Familiar Surprise
Yesterday I sat at a little table in a leafy public square nursing first a cappuccino and then two bottles of mineral water while I read a book and people watched, although not in that order, for three hours. Three hours. This is unusual behavior. In fact, the last time I did something like this was the last time I was in Chania (Crete) a year ago. It’s not that I don’t read for hours. It’s not that I don’t drink cappuccinos and mineral water. But people who hang out in public squares in my home country are often the most desperate folks who have nowhere else to go. Sanitized, “safe” public squares are commercialized and/or visibly policed. I have never been tempted to hang out in one for more than a few minutes.
In Splantzia Square, there were groups of old men talking, women with children who chased pigeons, a table of bearded, black-robed Orthodox priests involved in lively conversation, an adventurous little girl on a pink tricycle who momentarily became the center of attention, a man in rumpled linen who looked like he stepped out of a Rembrandt painting, a roving accordionist, four cats (one sleek and well fed, three lean and hungry) and perhaps the most interestingly ugly dog I’ve ever seen.
Life lived for all to see. Public life.
For me, traveling (and temporarily living) in Europe is what is known in storytelling circles as a “familiar surprise.” These countries—on this trip, Austria, Greece—make “sense” to an American. I recognize the many similarities that come from shared philosophies, religion, forms of government (not to mention the thick overlay of U.S. cultural products). Everyone wears jeans. There’s bad pop music on the radio. Same old, same old.
But threaded through, interwoven with the familiarity is the very very different way people live their lives here. There is this public life, in the squares, in the outdoor cafes (in all weather) most of us don’t live in the U.S. There is a joy in extended conversation, hours of conversation, dawdling over dinner, a long lunch with friends not a quick bite eaten at a desk, coffee enjoyed at a street-side table not drive-through coffee downed in a car. There is a distinctly unAmerican pace, reflected in the shorter work weeks, the number of sanctioned state holidays, the frequent festivals and celebrations, the above-mentioned square-sitting. (Interesting factoid: Our long work week, lack of paid holidays and meager vacation time do not add up to top place in worker productivity. All four of the European nations with higher productivity than us have MUCH shorter work weeks.)
The familiar surprise. I love it.
4 comments
I sat at the beach on Sunday for hours reading a book, watching people, the ocean … occasionally I do this at home and I only work 3 days a week and never eat my lunch at work. How can we spread this sense of living our lives vs working our lives? I think it was the Dalai Lama who wrote we own bigger houses and spend more time at work.
Cheers to you and 3 hours of being and reading, writing, watching, sipping.
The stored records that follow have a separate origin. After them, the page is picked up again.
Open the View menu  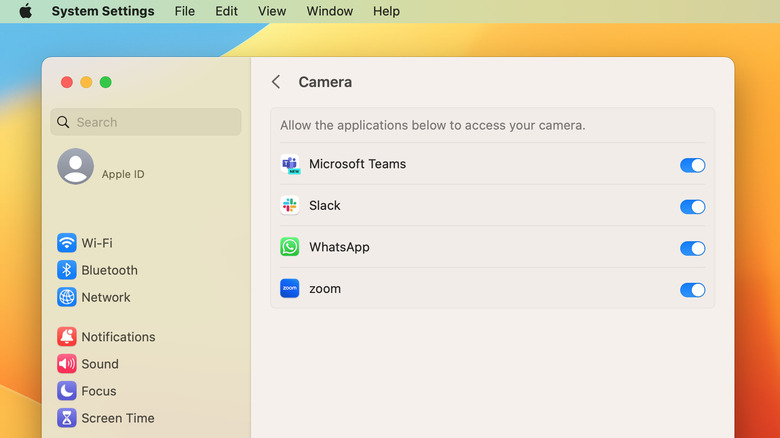tap(272, 12)
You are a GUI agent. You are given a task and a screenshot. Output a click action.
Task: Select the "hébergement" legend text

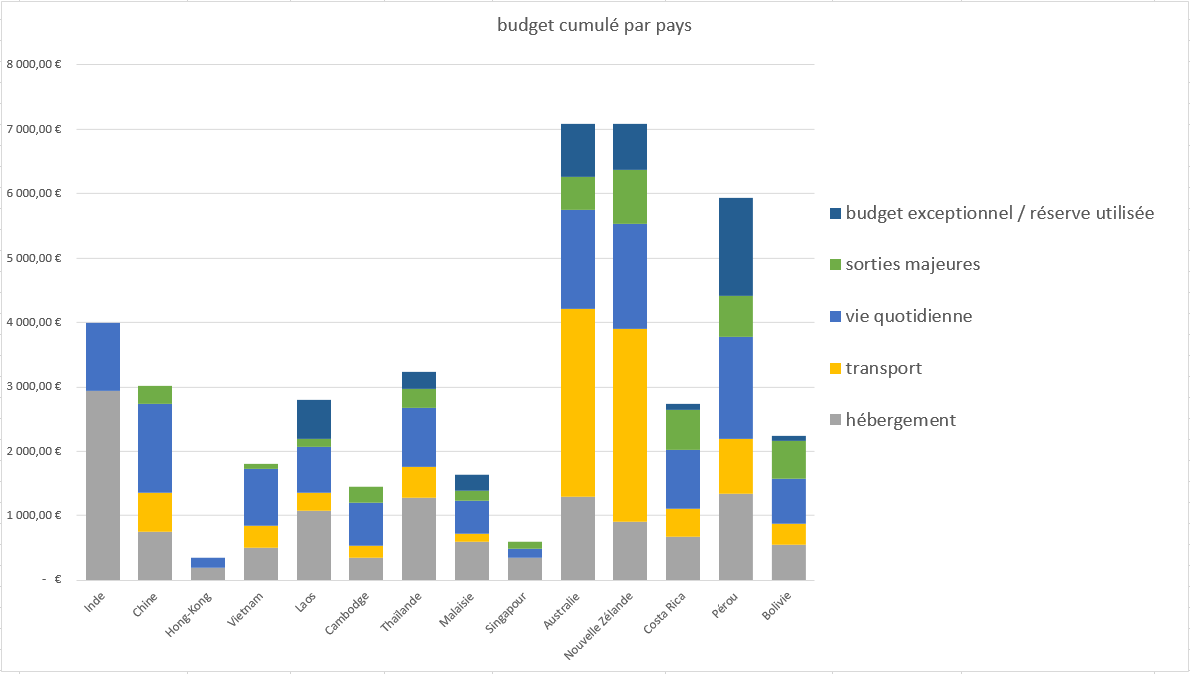tap(900, 421)
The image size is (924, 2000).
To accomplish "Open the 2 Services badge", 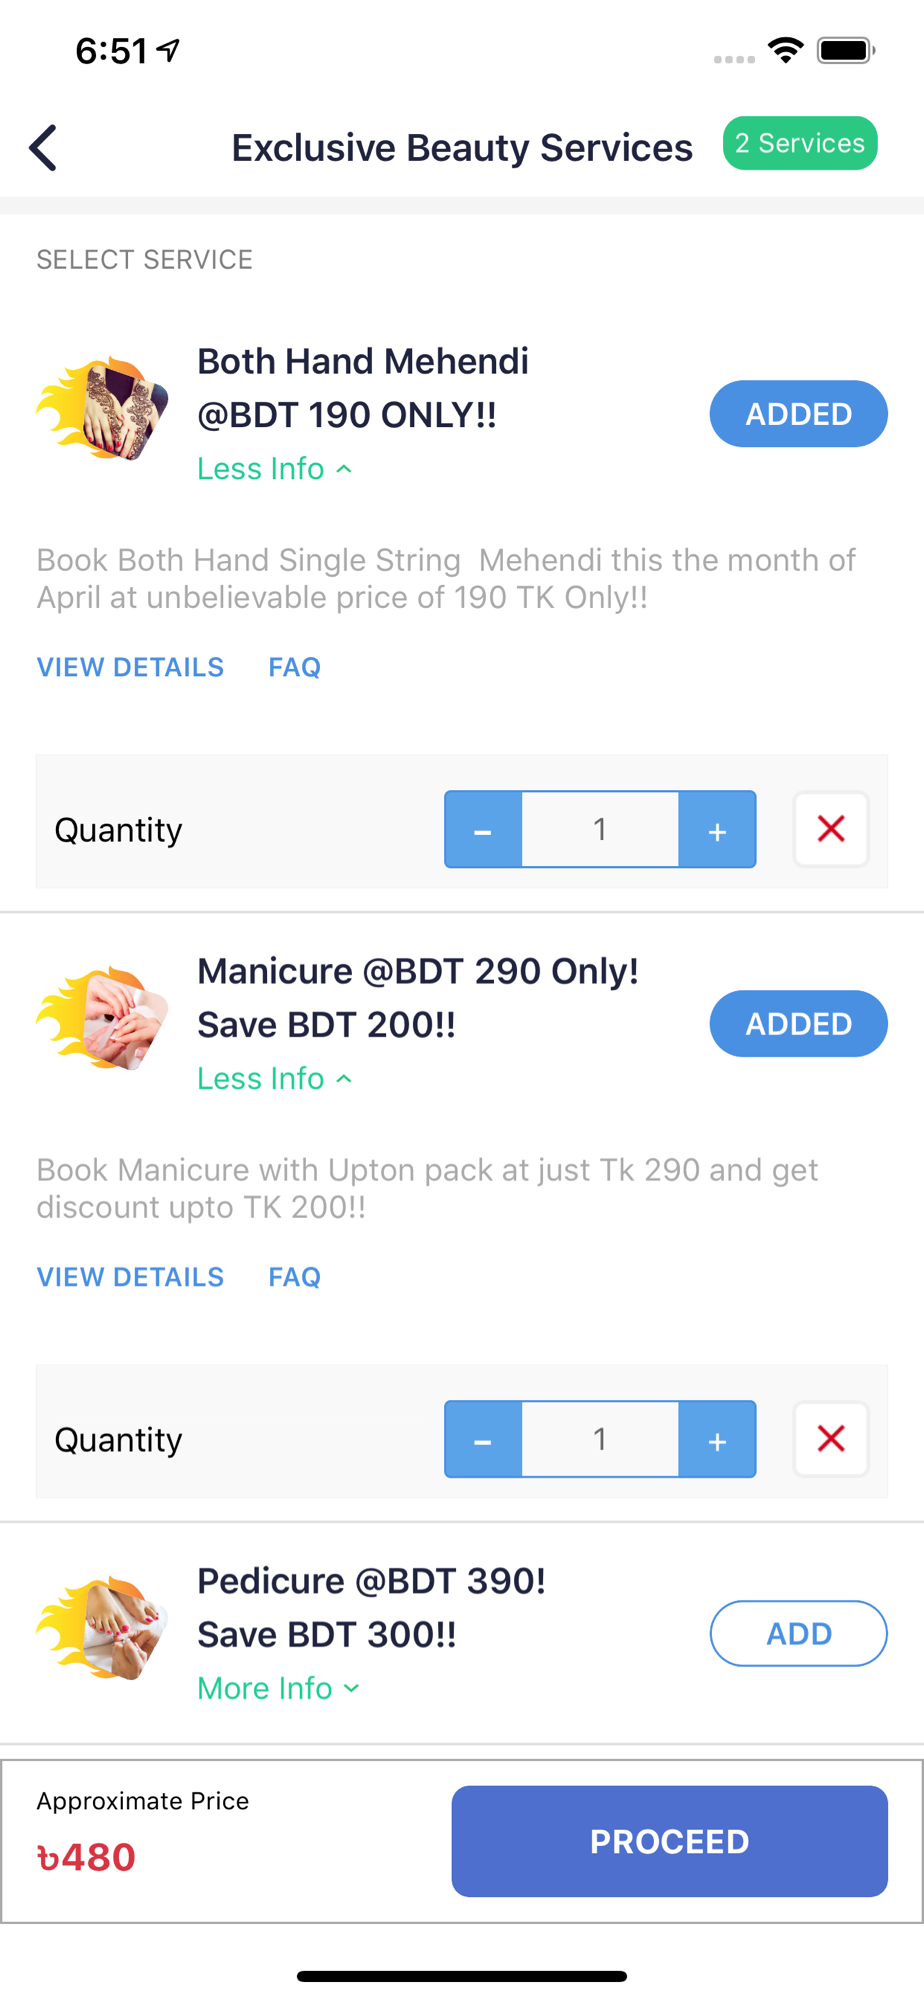I will 800,143.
Thanks for sharing.
I think it’s even harder as a writer to separate life and work. I love that about what I do, and I also don’t love it.
Sometimes my husband and I will walk from our home to a local brewery, where we sit and drink and talk. To each other. All around us people are there but not there — most of them, despite good beer, good food, good weather, and presumably being with people they like or love, are on their phones. It never stops. It’s like they’re so busy taking photos of their food and drinks to post on Facebook that they can’t really taste it.
I’ve seen this too, Susan. I think what disturbs me even more are parents presumably spending “quality time” with their kids but actually spending quantity time with their smartphones.